Navigation and Chart work - Chart Corrections

Archived examples.

Chart corrections

Features shown on charts change, either because they are man made, or due to natural changes. Therefore, it is essential that our charts are corrected, or updated regularly.

The Hydrographic Office issue Notices to Mariners (NTMs) each week which cover all the changes, in all their publications world-wide. As there are thousands of charts and books on this list, it can be a bit cumbersome for a small boat skipper. In addition, they publish Notices to Mariners weekly on their website . Obviously the latter are easier for most yachtsmen to use.

Another source is yachting magazines. They publish the more important changes and focus on those relevant to small craft.

Harbour authorities also publish details of changes for which they are responsible. Some have websites; most have a notice board where you can find copies.

To correct a chart, look up the number of the chart in the index at the front of the NTM, by the chart number there will be a list of all the corrections that relate to that chart. Each correction is given a number to identify it.

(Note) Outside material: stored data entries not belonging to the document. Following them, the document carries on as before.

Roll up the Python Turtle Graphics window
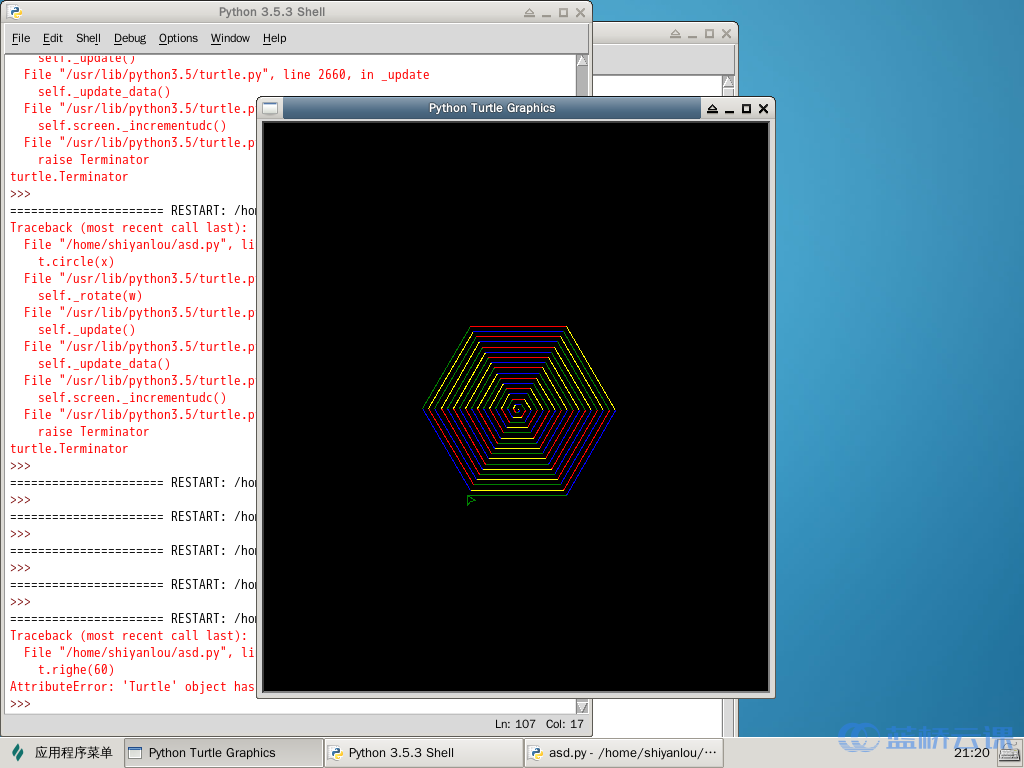 point(712,108)
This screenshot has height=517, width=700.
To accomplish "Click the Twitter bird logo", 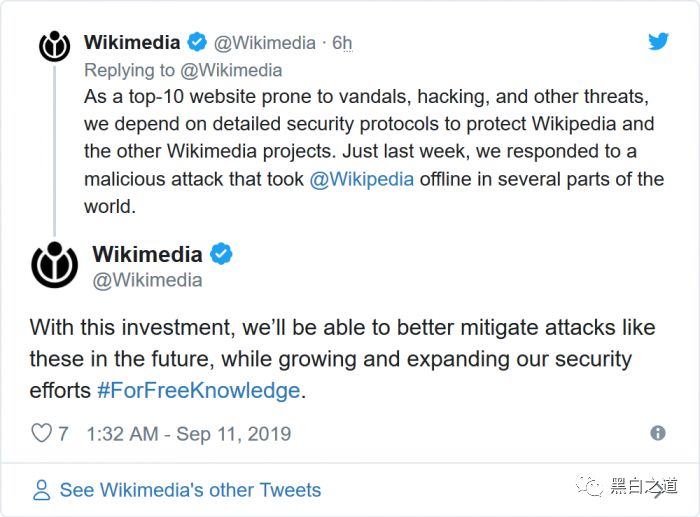I will (x=657, y=42).
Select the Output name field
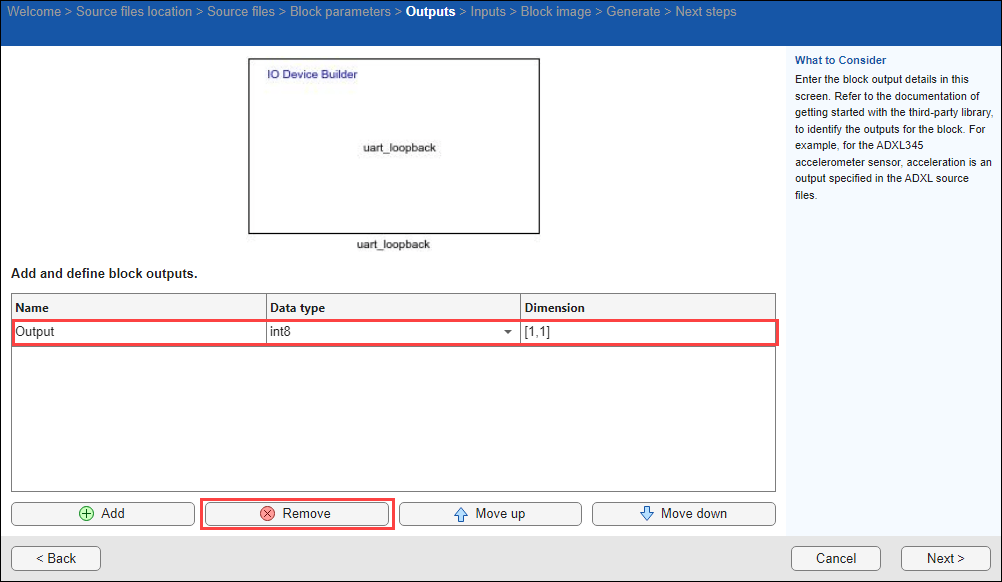The height and width of the screenshot is (582, 1002). click(x=139, y=332)
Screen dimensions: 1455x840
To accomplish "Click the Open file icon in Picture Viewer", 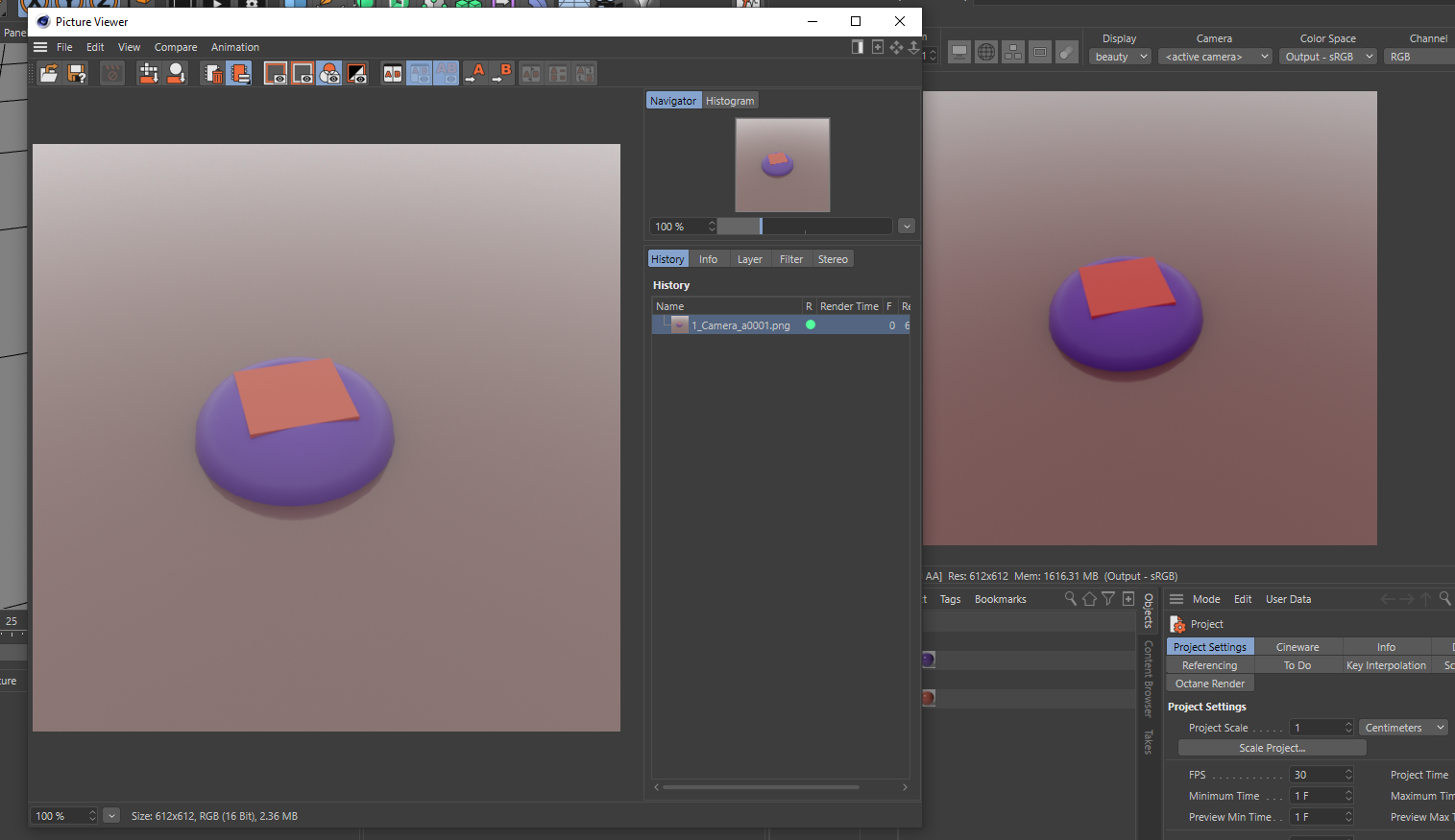I will click(49, 73).
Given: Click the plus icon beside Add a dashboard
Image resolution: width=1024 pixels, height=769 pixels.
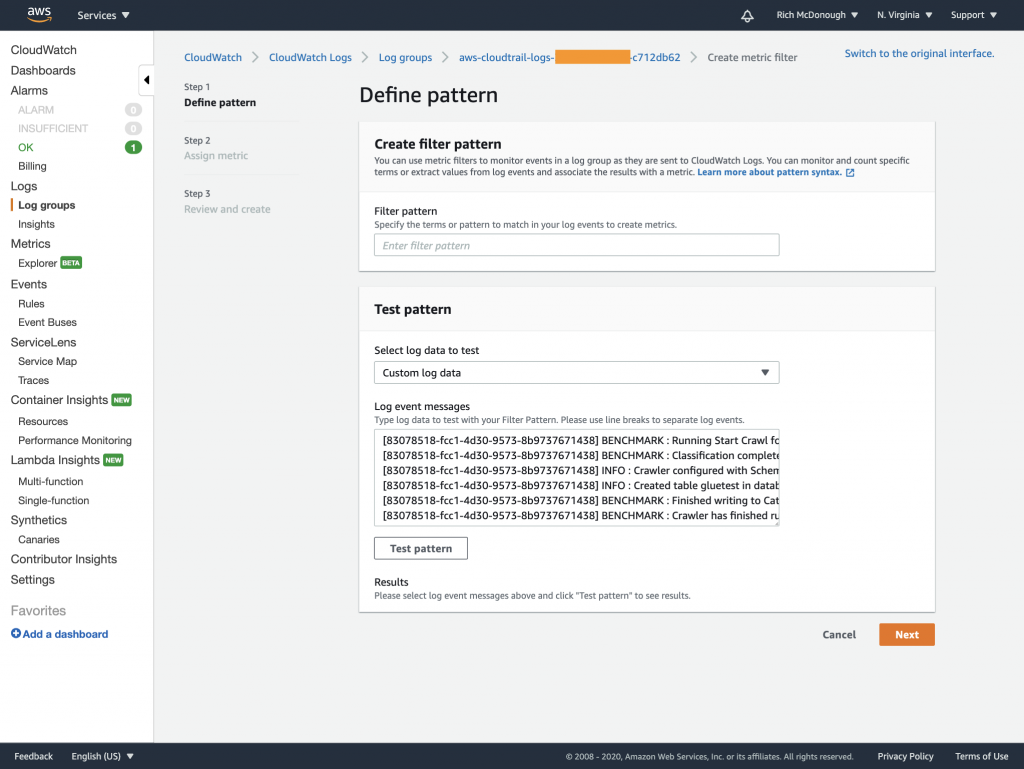Looking at the screenshot, I should (x=17, y=633).
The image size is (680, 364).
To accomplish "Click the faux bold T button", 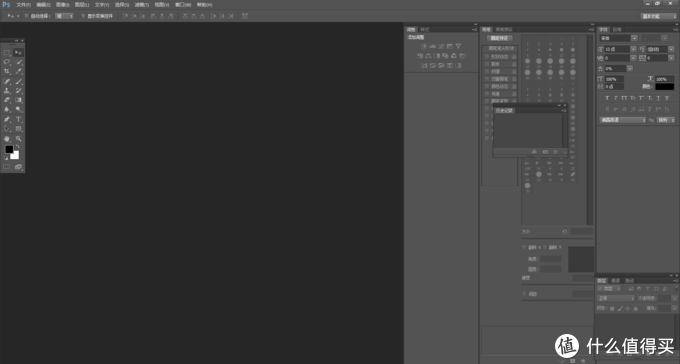I will coord(607,98).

You then need to look up the correction to discover the details.

It may be simple, larger corrections are carried out by sticking a new section of chart to the original, in this case you just need to line the insert up correctly.

If a feature needs deleting, you just draw two fine lines through it and any associated writing. If a feature has been added, you will need to draw in the symbol as neatly as possible.

Special correcting pens are available, often in a pack with a stencil to help you draw in the symbols. At least you will need a very fine, waterproof pen.

After making the correction, you then need to write the number of the correction in the bottom left corner of the chart. This has been done on Chart 4.

Find the legend: Notices to Mariners 2006-8703-8812-9040 The last correction for this chart was the 9040th correction issued for all Hydrographic Office Publications in 2006.

This is so that anyone looking at this chart can tell if it is up to date. The last line of a chart correction gives the number of the previous correction on that chart, if this is not the last number that is written in the bottom left corner, a correction has been missed.

A chart, which is not up to date, is dangerous, as there may be new hazards, or more commonly, navigation aids may have been changed. This can make navigation especially difficult at night. Always correct your charts!

In pencil, correct Chart 3.

2842 NEW TERRITORIES, South coast - Beaufort Bay-Wreck

Wreck correction.Insert 46° 25.14'N 005° 54.77'W



Chart [Last correction] - 154 [2380/99] - Training Chart 3 [9040/06] Trinity House (HH232/420/06)

Do not forget to note the correction number down on the end of the list in the bottom left corner.